*** Block opens ***

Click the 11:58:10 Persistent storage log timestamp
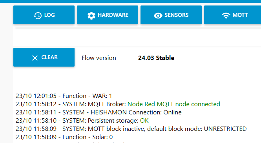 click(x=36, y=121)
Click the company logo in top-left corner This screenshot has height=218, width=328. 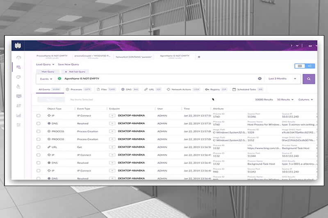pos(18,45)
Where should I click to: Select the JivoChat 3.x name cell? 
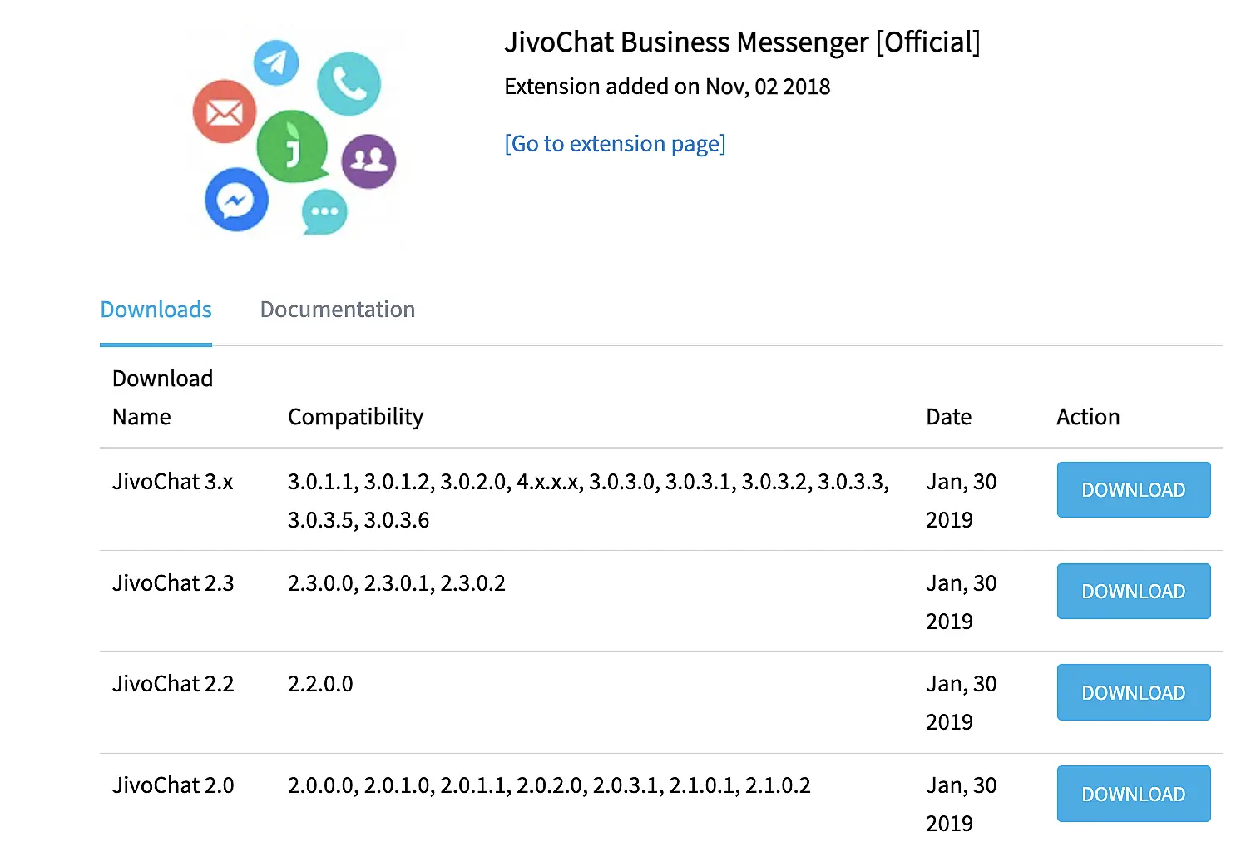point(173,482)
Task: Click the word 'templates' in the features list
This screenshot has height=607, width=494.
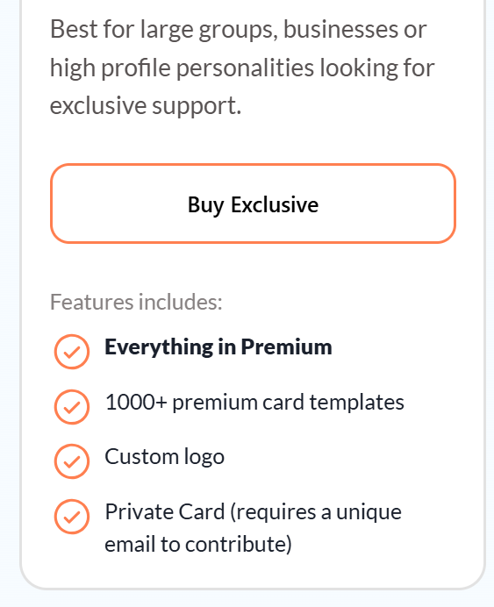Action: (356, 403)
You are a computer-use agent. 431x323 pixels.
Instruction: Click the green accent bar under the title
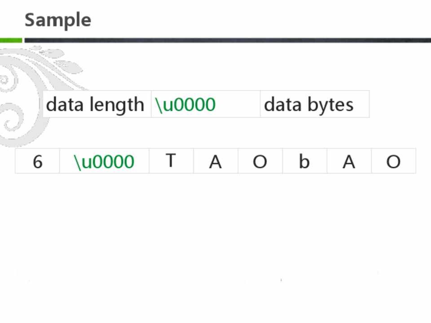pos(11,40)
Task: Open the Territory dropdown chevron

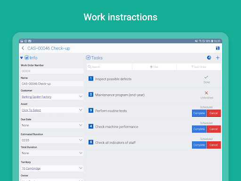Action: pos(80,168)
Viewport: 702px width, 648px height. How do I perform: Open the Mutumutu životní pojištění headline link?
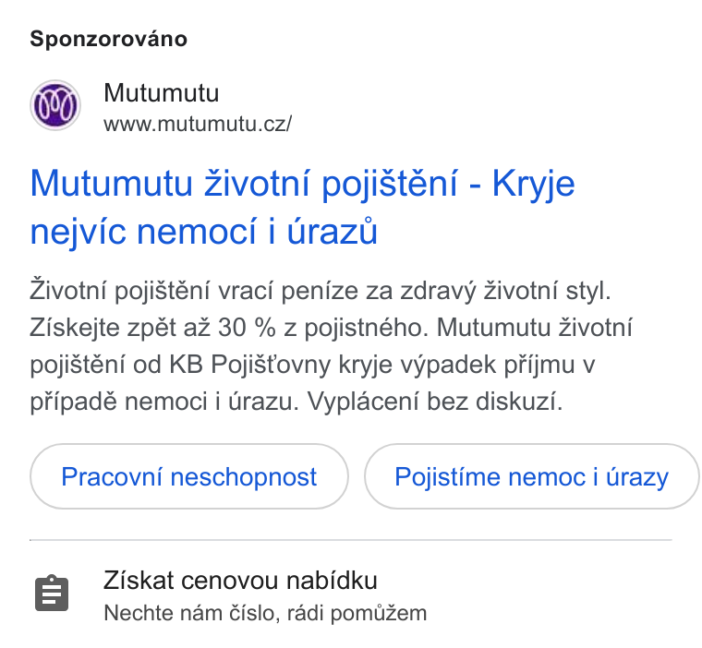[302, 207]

*** Block closes ***
*** Block opens ***

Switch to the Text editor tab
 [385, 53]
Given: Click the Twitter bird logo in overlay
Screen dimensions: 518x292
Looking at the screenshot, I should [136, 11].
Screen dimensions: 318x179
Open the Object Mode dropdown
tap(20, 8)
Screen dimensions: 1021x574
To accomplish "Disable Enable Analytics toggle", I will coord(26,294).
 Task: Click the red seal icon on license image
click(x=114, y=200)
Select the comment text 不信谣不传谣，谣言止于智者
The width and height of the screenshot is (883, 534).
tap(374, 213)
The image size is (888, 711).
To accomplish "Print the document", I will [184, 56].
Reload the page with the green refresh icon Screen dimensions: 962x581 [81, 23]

*** Block closes ***
*** Block opens ***

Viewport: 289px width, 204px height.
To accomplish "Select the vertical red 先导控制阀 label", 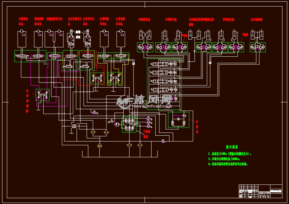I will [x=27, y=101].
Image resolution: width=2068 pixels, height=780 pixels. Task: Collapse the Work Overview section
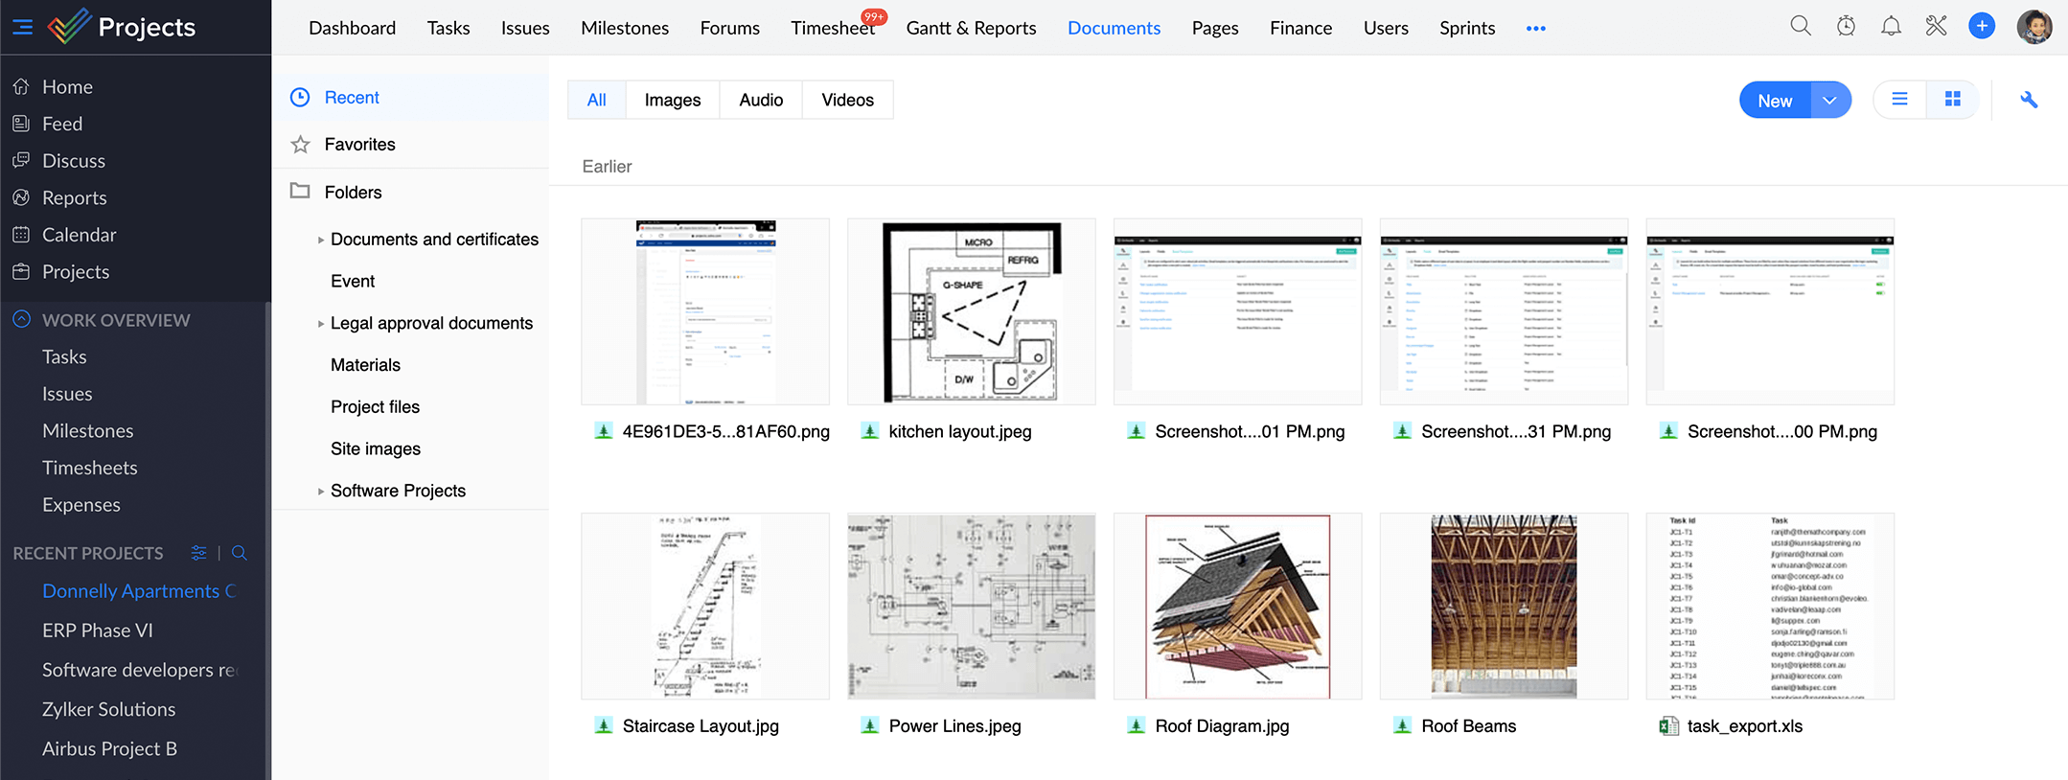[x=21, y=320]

*** Block closes ***

* What you have to do *
In the data above, find the line with "Task: Click the red" and the line with "Reload the page". Retype both, plus every line between them, exactly.

* Response *
 Task: Click the red seal icon on license image
click(x=114, y=200)
Select the comment text 不信谣不传谣，谣言止于智者
The width and height of the screenshot is (883, 534).
tap(374, 213)
The image size is (888, 711).
To accomplish "Print the document", I will [184, 56].
Reload the page with the green refresh icon Screen dimensions: 962x581 [81, 23]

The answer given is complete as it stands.